At this one-day conference at Newcastle Law School, Campbell’s legacy will be debated by a range of speakers. Keynote addresses will be given by Dr. Nicole Moreham (Victoria University of Wellington, New Zealand) and Keith Schilling.

Nicole Moreham is a globally-recognised scholar of privacy law, and co-editor of and contributor to the second edition of key reference work The Law of Privacy and the Media. She has published numerous articles on the protection of privacy in England and Wales, New Zealand, and Europe. Her other research interests include the law of tort and media law.

Keith Schilling (who represented Ms. Campbell in the case) is the chair and founding partner of Schillings. A leading practitioner in the field, he has spent three decades specialising in the law relating to privacy and reputation, and continues to represent a number of high-profile and celebrity clients.

Other confirmed speakers include Gavin Phillipson (Durham), Paul Wragg (Leeds), Jacob Rowbottom (Oxford), Eric Descheemaeker (Edinburgh) and Patrick O’Callaghan (Cork).

Registration for the conference (online at http://www.ncl.ac.uk/nuls/; contact law.events@newcastle.ac.uk with any queries) opens on 2 March 2015 and closes on 10 April 2015. Registration is free for academics. A nominal fee of £25 is charged to practising barristers and solicitors, for whom evidence of attendance will be provided in recognition of participation in 5 hours of learning and development.

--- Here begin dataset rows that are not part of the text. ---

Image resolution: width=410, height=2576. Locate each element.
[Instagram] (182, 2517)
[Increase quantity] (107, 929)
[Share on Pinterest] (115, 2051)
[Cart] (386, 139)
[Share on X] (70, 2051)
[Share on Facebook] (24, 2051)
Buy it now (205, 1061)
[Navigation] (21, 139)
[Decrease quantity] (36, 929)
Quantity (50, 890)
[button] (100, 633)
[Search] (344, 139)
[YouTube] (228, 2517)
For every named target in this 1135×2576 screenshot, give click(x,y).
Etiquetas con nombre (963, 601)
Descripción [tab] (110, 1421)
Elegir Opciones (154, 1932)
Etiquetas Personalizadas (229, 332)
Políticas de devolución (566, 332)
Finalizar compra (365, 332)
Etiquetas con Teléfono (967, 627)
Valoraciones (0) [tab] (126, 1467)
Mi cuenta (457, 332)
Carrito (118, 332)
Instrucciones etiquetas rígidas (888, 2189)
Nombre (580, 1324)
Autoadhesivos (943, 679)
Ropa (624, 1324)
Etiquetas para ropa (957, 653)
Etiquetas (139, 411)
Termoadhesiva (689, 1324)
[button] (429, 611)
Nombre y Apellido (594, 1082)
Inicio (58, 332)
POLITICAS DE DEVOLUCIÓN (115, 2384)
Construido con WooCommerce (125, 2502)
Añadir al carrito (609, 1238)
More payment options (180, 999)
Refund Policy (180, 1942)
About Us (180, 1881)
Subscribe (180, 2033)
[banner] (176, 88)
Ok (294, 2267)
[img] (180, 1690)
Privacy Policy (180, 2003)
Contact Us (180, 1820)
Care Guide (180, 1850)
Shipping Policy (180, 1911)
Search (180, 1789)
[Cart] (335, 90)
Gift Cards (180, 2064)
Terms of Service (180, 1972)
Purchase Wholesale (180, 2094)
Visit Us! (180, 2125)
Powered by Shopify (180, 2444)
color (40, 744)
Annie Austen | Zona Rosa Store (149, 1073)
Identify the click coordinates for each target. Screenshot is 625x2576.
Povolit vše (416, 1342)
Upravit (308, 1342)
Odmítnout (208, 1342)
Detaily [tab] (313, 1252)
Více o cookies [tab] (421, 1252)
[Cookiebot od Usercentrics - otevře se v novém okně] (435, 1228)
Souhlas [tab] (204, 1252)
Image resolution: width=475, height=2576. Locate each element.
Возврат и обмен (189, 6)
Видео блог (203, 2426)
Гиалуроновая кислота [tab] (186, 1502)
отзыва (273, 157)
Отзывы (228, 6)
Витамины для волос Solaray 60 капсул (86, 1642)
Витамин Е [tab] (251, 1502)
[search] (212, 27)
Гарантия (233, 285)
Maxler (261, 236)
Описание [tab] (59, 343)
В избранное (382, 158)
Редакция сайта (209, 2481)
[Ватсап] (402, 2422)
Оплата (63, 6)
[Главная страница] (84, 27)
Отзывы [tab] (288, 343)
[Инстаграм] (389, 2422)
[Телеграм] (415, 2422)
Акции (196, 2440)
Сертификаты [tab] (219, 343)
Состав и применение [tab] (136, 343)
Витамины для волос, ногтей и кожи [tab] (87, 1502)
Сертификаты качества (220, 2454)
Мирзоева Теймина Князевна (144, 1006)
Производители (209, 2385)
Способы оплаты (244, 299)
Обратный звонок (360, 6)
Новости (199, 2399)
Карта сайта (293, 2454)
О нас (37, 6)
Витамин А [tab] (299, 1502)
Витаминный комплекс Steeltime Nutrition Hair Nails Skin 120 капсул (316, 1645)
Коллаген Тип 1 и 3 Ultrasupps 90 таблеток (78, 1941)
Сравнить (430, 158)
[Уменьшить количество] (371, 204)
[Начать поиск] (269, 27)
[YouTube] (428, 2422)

All registered delegates will have the option to attend a conference dinner on Friday evening, at a cost of an additional £25.

We can accommodate a small number of additional papers within our schedule, on themes within the scope of the conference title. Proposals in the form of a title and abstract (approximately 250 words) should be submitted to law.events@newcastle.ac.uk by 9am on 27 February 2015. Papers may be considered for inclusion in a special section of a future issue of the Journal of Media Law.

This conference is organised by Tom Bennett and myself. We gratefully acknowledge the support of the Newcastle University Conference Support Scheme, Schillings, and the Journal of Media Law (Hart Publishing).